WHAT THE EXERCISE ASKS -
Find every line of the data below that has "computer" in it. Reply with the number only.

Dataset items -
========
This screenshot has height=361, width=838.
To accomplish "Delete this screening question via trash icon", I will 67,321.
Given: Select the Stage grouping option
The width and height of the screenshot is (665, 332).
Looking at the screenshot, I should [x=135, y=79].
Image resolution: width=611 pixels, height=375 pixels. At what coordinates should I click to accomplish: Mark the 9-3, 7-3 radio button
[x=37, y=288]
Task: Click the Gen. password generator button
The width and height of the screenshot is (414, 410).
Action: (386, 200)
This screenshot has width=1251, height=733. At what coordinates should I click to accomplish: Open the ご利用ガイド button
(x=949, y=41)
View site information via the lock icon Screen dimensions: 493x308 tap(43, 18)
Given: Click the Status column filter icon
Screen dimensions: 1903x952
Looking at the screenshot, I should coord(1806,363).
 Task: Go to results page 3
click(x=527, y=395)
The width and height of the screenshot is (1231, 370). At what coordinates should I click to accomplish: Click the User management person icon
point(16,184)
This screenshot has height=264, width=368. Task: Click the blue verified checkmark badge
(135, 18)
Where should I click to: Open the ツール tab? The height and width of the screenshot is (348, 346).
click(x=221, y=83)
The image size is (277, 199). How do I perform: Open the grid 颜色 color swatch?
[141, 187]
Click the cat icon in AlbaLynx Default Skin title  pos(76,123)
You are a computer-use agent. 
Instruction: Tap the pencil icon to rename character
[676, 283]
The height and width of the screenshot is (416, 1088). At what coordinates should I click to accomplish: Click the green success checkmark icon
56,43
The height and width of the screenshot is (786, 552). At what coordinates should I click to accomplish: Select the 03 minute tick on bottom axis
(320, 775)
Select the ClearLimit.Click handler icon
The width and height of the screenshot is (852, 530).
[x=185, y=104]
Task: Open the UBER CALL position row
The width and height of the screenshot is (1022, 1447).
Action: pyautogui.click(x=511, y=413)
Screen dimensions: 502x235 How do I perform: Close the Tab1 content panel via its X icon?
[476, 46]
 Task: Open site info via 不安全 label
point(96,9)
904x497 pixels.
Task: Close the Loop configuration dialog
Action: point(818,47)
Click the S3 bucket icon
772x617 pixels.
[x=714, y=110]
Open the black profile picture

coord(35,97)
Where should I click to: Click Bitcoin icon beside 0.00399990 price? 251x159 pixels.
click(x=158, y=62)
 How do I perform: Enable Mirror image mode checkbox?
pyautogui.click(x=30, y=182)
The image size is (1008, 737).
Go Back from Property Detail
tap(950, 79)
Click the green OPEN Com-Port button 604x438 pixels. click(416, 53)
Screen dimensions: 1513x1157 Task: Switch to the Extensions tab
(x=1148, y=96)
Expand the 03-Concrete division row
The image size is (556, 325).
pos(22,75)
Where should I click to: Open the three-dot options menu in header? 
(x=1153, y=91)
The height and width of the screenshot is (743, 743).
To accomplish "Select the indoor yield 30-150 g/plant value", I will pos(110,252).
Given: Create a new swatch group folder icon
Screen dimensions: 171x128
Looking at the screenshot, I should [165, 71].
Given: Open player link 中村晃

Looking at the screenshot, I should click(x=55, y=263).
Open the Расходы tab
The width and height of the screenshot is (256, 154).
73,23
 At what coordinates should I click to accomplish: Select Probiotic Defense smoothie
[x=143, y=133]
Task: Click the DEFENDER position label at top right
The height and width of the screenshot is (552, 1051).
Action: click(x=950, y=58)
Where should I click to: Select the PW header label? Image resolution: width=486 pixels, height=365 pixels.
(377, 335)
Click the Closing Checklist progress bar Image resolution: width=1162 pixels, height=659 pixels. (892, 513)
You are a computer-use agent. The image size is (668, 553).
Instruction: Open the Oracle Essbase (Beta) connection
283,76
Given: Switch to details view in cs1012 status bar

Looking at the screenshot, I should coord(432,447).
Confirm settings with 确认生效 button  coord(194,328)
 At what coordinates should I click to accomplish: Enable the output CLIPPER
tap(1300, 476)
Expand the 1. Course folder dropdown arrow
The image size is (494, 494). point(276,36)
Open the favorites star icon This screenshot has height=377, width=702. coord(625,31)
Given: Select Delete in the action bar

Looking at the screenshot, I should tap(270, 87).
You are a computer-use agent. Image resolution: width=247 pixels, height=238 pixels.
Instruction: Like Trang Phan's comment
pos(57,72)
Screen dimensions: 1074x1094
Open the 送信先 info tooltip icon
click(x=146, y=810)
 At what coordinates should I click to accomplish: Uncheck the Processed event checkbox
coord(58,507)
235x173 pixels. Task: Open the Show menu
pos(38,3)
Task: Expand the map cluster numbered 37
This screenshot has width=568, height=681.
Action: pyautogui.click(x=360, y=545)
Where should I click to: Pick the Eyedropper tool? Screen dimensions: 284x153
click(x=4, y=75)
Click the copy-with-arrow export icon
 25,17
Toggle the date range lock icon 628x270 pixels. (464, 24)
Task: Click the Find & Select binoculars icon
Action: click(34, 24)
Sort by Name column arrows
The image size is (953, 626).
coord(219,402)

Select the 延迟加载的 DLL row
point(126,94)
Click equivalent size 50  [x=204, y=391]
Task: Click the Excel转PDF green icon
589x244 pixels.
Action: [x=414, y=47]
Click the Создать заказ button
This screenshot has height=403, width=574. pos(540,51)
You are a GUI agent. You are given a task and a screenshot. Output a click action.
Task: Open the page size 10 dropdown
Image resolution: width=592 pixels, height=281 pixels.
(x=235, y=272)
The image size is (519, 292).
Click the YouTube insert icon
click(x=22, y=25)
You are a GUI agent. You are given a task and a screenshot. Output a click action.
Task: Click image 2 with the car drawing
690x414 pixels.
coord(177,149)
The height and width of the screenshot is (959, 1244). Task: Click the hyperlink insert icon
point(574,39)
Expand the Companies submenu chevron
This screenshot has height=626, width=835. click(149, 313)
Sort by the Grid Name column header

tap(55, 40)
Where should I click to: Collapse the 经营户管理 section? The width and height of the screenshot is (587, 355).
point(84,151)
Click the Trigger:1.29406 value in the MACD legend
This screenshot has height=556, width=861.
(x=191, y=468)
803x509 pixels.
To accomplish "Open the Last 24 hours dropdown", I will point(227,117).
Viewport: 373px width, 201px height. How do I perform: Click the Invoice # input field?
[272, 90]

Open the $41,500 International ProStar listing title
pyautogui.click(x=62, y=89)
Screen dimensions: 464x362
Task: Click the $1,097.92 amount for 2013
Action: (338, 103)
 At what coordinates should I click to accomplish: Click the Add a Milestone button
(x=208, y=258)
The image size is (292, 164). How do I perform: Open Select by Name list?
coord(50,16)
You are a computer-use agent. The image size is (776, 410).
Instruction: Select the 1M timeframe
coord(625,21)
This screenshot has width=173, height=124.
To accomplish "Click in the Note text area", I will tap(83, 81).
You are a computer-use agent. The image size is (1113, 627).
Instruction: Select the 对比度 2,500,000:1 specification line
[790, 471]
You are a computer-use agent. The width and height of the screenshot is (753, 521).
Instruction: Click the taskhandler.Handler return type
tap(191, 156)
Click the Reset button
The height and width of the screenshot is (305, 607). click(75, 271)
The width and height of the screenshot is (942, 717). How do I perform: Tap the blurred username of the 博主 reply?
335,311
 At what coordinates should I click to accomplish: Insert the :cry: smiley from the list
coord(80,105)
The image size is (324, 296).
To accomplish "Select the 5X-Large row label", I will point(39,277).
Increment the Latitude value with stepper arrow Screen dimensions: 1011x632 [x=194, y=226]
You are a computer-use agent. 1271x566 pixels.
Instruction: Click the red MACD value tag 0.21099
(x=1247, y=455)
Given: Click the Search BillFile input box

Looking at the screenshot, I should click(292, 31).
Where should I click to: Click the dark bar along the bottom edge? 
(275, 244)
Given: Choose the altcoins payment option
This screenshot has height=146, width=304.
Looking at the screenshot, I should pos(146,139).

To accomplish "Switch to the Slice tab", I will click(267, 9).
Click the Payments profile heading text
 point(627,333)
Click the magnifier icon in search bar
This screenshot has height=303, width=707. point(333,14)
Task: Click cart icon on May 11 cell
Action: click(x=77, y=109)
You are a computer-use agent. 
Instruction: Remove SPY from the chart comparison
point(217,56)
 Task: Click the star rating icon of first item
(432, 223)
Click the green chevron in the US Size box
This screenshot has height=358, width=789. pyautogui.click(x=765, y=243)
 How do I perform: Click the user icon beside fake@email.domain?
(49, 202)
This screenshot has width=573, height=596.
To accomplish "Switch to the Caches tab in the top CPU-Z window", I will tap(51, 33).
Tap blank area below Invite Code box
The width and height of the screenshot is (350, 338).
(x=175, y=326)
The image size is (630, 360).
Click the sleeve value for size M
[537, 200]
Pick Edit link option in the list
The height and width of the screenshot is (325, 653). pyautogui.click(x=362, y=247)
========
RESULT -
8